Die Stimme der Kritik für Bümpliz und die Welt, 19. November 2023.

 

> Als 1809 "Die Wahlverwandtschaften" von Goethe erschienen (heute ein Muster des klassischen Stils), erblickten die Zeitgenossen darin einen nie erreichten Höhepunkt der Realitätsschilderung. Künftige Jahrhunderte, meinten sie, würden herauslesen, wie die Menschen der Epoche gelebt, gesprochen und empfunden hätten. Wenn es nun darum ginge, späteren Generationen ein Bild unserer Zeit zu übermitteln, brächte "Parle" den zuverlässigsten Ausdruck. <

 

In der Textfläche von Noémi Lefebvre, die mit "Parle" auf die Bühne kommt, werden ausschliesslich Sätze in Wir-Form gebracht. Ein Kollektiv wendet sich an eine schweigende Person. Vor ihr entblössen sich die Sprechenden durch alles, was sie sagen.

 

Je länger die Antwort ausbleibt, desto unbehaglicher fühlen sich die Sprechenden und bringen immer neue Aspekte ins Spiel, getrieben von der Angst: Denken wir das Richtige? Sagen wir das Richtige? Machen wir das Richtige?

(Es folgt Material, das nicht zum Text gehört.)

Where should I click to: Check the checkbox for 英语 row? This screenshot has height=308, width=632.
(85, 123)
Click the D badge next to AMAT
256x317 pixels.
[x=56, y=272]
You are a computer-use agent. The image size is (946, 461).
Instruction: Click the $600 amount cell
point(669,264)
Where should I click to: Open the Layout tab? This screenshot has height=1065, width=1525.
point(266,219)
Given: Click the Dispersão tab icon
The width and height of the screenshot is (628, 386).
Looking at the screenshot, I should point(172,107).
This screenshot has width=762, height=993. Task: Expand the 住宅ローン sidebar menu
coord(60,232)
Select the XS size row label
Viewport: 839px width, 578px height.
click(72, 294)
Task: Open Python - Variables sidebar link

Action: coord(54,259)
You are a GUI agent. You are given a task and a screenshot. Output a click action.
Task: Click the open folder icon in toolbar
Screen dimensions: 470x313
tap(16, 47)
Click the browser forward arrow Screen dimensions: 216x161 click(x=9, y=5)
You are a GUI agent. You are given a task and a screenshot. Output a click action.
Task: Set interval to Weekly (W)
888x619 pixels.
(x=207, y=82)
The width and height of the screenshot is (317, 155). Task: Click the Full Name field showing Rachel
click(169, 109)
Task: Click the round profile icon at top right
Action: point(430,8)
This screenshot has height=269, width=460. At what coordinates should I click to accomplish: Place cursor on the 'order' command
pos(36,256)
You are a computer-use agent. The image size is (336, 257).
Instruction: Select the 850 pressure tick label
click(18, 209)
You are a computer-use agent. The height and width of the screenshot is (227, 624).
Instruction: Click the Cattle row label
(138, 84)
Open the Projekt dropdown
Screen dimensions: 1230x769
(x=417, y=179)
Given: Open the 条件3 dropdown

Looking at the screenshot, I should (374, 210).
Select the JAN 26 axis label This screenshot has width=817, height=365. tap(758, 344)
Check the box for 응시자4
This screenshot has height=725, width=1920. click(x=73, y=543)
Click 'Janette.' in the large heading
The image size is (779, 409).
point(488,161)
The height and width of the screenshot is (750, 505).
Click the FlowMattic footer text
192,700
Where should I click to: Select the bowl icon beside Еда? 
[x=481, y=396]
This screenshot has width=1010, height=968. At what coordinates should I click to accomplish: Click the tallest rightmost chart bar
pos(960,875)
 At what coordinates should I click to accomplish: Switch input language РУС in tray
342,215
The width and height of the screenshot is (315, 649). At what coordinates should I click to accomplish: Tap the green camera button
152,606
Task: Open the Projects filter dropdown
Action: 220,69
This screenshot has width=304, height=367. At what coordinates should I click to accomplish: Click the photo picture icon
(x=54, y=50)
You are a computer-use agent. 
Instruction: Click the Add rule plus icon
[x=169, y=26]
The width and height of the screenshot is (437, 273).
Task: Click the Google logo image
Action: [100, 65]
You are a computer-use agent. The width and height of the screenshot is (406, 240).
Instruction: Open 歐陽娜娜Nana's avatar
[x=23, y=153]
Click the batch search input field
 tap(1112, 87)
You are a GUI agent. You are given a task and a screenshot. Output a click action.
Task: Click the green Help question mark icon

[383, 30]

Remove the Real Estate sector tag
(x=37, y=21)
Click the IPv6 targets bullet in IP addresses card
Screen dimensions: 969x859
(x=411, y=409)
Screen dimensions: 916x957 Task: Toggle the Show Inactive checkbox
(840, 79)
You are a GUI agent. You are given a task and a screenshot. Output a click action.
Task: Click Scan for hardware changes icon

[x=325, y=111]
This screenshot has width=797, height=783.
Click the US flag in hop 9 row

Bestehen wir vor dem Blick des angesprochenen Du?

 

Damit taucht hinter der rhetorischen Selbstentblössung die Frage auf, die Egon Friedell an drei Kernstellen der "Kulturgeschichte der Neuzeit" aussprach: "Was würde Gott dazu sagen?"

 

Zu allen Problemen der Epoche – falsche Prioritäten, Klimaerwärmung, Kriege, Artensterben, Migration – drückt das Kollektiv sein Verhältnis, seine Sichtweise und seine Hilflosigkeit aus. Je länger aber das Spiel vorschreitet, desto weniger kann sich der Zuschauer absetzen; und am Ende kommt er zur Einsicht: Du bist nicht anders als die andern – und auch nicht besser.

 

Die Inszenierung von Judith Bernard für die Compagnie ADA-Théâtre situiert das Sprachspiel in einem Landhaus. Da geht es um eine Erbteilung. Das Du ist die jüngste Tochter, welche vom Garten aus die Familie beobachtet.

 

Das Pressedossier zeigt, wie viel Gescheites Judith Bernard, eine promovierte Theaterwissenschafterin, gedacht hat. Doch der Zuschauer kann ihre Zeichen nicht entziffern. Der Produktion fehlte der Bühnenbildner, der als kritisch Mitdenkender die Verortung in konkreten Umständen einforderte. Ohne ihn erscheint die Aufführung jetzt verkopft und abgehoben. Schon Goethe aber hatte gewarnt: "Das unmittelbar sichtlich Sinnliche dürfen wir nicht verschmähen, sonst fahren wir ohne Ballast." Lerne von den Alten!

 

Es geht um eine Erbteilung. 

Das Geschehen ist entlarvend. 

Und was dazu gesagt wird, noch mehr.